**Tasks and exercises:**
- 1) In the post about "anting," what do ants release when they sense a threat?
- 2) List every word in the post about "anting" that names a part of a bird.
- 3) Continue the post about "anting" from its last sentence.

Cathy Kearney’s CBC News story about crow behavior is interesting in other respects, but its LH relevance is in the word “anting”:
To experts, anting is something of a mysterious behaviour where birds rub insects, usually ants, on their feathers and skin. Some birds will sit still on an anthill and patiently allow the creatures to crawl freely through their feathers. At other times, they have been seen to pick the ants up with their beaks and rub themselves with the tiny insects. Sensing a threat, the ants shoot a spray of formic acid from their abdomens or anal glands, which is absorbed into the bird’s body and acts as a natural insecticide.
I love the English language’s relentless verbing, but I never would have thought of “ant” as a candidate. The OED has an anting entry:
The action of birds in rubbing on their plumage ants or other insects that secrete acrid juices; also, a similar action of birds with various other objects (see quot. 1959 for ant vb. at Derivatives).

**Listed records:**
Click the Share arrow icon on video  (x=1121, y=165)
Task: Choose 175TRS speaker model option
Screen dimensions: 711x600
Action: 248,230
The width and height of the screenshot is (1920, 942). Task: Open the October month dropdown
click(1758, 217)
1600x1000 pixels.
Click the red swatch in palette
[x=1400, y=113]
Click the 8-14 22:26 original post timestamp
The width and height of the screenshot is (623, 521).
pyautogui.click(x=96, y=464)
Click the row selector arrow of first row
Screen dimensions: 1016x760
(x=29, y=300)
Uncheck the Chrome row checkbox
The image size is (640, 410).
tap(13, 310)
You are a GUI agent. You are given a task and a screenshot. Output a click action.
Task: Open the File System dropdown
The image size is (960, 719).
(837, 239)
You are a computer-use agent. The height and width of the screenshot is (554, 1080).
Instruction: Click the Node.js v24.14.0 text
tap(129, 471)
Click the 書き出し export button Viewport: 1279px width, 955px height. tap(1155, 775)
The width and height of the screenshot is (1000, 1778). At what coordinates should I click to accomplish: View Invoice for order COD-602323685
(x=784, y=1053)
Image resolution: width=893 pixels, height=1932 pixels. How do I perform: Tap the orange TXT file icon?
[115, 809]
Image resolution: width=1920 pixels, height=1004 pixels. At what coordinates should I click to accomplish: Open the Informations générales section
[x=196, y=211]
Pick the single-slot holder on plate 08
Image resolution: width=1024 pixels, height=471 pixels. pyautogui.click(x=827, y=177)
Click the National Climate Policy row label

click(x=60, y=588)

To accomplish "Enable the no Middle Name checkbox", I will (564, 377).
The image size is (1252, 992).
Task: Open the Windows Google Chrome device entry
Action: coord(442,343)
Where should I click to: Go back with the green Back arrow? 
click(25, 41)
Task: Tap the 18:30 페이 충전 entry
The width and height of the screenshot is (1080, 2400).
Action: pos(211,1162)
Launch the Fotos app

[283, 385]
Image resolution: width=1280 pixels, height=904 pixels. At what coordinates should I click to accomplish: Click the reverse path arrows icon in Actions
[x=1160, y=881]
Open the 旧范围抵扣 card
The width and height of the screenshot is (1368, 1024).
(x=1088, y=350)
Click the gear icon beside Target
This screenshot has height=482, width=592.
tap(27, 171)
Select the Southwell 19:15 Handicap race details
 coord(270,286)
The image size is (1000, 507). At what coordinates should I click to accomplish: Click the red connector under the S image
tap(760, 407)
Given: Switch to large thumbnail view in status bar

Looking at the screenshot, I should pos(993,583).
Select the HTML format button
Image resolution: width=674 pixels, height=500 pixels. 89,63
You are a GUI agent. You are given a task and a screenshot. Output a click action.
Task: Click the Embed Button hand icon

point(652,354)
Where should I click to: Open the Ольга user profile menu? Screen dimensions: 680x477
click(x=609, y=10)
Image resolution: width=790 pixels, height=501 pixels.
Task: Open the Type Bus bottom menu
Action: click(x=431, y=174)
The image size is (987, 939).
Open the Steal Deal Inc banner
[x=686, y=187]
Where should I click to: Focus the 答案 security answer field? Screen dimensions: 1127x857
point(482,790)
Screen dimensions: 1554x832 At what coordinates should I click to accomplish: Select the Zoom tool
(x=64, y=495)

**Responses in order:**
- 1) They shoot a spray of formic acid from their abdomens or anal glands.

- 2) feathers, skin, beaks, plumage

- 3)
1936 Jrnl. Bombay Nat. Hist. Soc. 38 631 Dr. Stresemann suggests the use of a special term for this ‘rubbing in’ process..which may be translated into English..as ‘anting’,—e.g. a bird ants itself or its feathers, even when objects other than ants..are used in the process.
1944 Ibis July 404 Some birds..practise ‘anting’ more or less consistently, while others of related species do not ‘ant’ at all.Derivatives
ant v. [as a back-formation] (trans. and intr.) to act in this way.
1944 [see main sense].1959 Observer 1 Mar. 19/4 Starlings and rooks will ‘ant’, without ants, on smoking chimney-pots. Tame birds will ant with matches or cigarette ends.
The etymology is “< ant n.¹ + -ing suffix¹, after German einemsen (E. Stresemann 1935, in Ornith. Monatsber. XLIII. 138).” I wonder how other languages express the concept?